··· INPUT FOR THIS TASK

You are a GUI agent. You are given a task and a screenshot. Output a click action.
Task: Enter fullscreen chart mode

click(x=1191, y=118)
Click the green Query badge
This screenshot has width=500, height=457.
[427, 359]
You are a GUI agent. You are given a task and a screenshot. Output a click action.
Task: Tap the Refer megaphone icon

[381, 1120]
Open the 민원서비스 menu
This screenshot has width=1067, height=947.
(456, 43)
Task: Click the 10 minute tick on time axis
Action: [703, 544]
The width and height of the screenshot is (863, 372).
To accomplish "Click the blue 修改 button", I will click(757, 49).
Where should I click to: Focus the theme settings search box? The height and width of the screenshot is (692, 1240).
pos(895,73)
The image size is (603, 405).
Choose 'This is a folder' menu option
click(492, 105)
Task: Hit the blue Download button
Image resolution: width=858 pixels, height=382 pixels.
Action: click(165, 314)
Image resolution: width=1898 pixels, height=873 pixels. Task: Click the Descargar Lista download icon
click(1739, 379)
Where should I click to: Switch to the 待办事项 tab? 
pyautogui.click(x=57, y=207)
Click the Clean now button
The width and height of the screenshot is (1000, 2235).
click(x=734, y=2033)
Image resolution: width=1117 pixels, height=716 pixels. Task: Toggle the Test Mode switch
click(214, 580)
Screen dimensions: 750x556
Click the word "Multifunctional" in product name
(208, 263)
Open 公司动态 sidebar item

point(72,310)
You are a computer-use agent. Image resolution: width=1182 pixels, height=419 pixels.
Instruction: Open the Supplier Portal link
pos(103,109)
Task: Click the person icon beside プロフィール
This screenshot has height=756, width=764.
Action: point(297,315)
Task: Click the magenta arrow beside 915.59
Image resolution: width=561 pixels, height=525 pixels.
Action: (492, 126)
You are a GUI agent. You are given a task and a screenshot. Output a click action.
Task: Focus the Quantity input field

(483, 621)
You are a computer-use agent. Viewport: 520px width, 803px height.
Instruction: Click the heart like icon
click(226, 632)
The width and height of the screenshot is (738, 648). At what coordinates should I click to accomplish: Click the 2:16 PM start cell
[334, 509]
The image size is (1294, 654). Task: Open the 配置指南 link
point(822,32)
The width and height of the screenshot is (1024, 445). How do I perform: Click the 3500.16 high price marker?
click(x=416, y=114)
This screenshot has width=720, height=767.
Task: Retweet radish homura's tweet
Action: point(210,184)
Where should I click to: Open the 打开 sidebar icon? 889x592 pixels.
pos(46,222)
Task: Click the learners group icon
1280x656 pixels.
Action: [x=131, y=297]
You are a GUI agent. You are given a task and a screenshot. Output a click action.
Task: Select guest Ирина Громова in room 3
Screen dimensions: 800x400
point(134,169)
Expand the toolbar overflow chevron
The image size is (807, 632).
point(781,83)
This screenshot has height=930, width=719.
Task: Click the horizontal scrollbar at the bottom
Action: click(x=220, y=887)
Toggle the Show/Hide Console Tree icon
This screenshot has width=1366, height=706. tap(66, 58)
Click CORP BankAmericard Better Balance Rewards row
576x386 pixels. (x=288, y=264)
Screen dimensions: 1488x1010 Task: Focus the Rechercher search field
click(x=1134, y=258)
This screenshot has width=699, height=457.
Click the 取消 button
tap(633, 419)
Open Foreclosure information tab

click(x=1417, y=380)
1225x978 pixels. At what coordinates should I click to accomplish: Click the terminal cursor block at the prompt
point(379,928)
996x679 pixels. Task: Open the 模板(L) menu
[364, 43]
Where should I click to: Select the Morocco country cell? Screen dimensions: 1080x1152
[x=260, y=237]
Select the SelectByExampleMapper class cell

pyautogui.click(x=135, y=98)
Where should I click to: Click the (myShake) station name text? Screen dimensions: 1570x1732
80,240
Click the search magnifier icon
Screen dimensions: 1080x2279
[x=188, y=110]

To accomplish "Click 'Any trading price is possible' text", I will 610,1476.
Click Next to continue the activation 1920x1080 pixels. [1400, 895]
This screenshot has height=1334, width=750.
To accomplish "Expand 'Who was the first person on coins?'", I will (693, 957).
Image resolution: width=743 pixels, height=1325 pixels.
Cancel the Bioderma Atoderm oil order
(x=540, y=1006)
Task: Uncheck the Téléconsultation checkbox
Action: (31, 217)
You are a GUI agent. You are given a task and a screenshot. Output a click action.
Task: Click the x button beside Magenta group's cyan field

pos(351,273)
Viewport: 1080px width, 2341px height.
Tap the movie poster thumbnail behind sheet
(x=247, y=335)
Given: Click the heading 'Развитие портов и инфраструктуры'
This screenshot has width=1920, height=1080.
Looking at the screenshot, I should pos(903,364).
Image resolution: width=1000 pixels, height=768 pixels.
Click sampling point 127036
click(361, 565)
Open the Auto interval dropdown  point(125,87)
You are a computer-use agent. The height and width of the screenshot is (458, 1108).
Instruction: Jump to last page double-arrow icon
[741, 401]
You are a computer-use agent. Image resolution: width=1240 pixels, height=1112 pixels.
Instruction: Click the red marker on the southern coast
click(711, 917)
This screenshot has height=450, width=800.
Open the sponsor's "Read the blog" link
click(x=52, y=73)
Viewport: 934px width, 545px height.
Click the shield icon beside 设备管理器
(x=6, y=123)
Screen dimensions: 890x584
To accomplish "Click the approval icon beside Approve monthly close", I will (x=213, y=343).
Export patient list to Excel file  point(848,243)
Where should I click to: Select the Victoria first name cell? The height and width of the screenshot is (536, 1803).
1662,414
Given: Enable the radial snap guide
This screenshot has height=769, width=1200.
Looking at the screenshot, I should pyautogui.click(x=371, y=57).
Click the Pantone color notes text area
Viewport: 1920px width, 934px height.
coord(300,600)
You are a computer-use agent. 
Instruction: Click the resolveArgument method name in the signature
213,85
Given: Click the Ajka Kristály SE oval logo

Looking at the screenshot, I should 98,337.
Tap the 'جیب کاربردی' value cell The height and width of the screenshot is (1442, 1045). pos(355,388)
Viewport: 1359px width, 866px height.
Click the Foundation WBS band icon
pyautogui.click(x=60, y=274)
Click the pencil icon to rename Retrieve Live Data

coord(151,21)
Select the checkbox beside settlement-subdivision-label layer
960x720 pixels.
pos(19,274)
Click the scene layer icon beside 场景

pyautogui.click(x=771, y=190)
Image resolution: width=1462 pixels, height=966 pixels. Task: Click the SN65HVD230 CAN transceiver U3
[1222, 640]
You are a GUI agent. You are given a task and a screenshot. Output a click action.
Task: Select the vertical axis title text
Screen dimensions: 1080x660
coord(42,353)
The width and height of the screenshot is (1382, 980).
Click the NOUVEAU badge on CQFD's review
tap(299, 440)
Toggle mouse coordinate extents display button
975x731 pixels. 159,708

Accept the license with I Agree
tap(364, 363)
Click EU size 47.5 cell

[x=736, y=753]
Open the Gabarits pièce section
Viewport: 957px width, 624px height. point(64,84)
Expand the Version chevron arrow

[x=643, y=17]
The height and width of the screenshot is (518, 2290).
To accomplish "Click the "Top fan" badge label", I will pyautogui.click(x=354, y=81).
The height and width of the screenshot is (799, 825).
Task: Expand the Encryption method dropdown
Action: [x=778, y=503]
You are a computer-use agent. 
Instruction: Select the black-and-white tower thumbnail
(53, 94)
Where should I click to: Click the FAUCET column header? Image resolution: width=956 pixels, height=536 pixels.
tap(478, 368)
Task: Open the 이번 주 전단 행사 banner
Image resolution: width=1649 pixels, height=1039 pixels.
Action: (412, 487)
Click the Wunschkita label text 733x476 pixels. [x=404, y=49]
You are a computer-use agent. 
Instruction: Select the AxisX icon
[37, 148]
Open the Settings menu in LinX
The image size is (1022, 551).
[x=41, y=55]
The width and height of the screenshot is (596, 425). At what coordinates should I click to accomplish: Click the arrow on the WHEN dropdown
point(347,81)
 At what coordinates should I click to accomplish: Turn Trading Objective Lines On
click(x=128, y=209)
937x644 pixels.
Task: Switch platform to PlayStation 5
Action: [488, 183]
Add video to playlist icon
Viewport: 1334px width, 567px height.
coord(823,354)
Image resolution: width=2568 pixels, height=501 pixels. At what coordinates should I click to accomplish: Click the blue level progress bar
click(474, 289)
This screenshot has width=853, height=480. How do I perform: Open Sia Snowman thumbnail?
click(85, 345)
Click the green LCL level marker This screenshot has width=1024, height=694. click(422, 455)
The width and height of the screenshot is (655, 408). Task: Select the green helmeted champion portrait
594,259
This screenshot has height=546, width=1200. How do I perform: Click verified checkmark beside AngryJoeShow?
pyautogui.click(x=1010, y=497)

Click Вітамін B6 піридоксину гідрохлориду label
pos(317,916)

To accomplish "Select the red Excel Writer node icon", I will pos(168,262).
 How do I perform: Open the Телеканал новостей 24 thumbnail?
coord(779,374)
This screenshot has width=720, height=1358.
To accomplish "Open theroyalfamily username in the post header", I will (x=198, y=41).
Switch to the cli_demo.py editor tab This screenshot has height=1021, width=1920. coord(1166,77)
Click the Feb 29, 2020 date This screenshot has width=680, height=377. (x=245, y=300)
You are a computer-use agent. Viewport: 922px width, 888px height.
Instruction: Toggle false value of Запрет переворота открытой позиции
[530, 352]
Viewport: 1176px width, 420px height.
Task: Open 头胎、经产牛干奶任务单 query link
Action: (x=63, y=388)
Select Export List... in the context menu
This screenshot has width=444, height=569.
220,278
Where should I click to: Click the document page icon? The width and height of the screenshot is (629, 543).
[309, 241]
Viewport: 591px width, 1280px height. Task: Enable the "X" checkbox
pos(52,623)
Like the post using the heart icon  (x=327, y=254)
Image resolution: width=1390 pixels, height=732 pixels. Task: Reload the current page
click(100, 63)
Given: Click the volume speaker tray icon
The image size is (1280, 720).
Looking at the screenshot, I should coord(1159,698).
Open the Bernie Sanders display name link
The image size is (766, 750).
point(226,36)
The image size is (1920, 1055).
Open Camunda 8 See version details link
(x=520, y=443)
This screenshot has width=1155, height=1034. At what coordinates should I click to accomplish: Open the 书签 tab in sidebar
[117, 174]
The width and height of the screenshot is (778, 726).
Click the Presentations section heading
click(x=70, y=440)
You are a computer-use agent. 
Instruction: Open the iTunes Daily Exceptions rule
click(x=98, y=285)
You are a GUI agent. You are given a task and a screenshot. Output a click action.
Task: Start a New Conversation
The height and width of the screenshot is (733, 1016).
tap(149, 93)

······

> INSTRUCTIONS TO FOLLOW:
The required answer is the run of lines above, starting at the line with "Switch to the cli_demo.py" and ending at the line with "The image size is (1920, 1055).", reproduced exactly with both ends.

> YOUR SOLUTION:
Switch to the cli_demo.py editor tab This screenshot has height=1021, width=1920. coord(1166,77)
Click the Feb 29, 2020 date This screenshot has width=680, height=377. (x=245, y=300)
You are a computer-use agent. Viewport: 922px width, 888px height.
Instruction: Toggle false value of Запрет переворота открытой позиции
[530, 352]
Viewport: 1176px width, 420px height.
Task: Open 头胎、经产牛干奶任务单 query link
Action: (x=63, y=388)
Select Export List... in the context menu
This screenshot has width=444, height=569.
220,278
Where should I click to: Click the document page icon? The width and height of the screenshot is (629, 543).
[309, 241]
Viewport: 591px width, 1280px height. Task: Enable the "X" checkbox
pos(52,623)
Like the post using the heart icon  (x=327, y=254)
Image resolution: width=1390 pixels, height=732 pixels. Task: Reload the current page
click(100, 63)
Given: Click the volume speaker tray icon
The image size is (1280, 720).
Looking at the screenshot, I should coord(1159,698).
Open the Bernie Sanders display name link
The image size is (766, 750).
point(226,36)
The image size is (1920, 1055).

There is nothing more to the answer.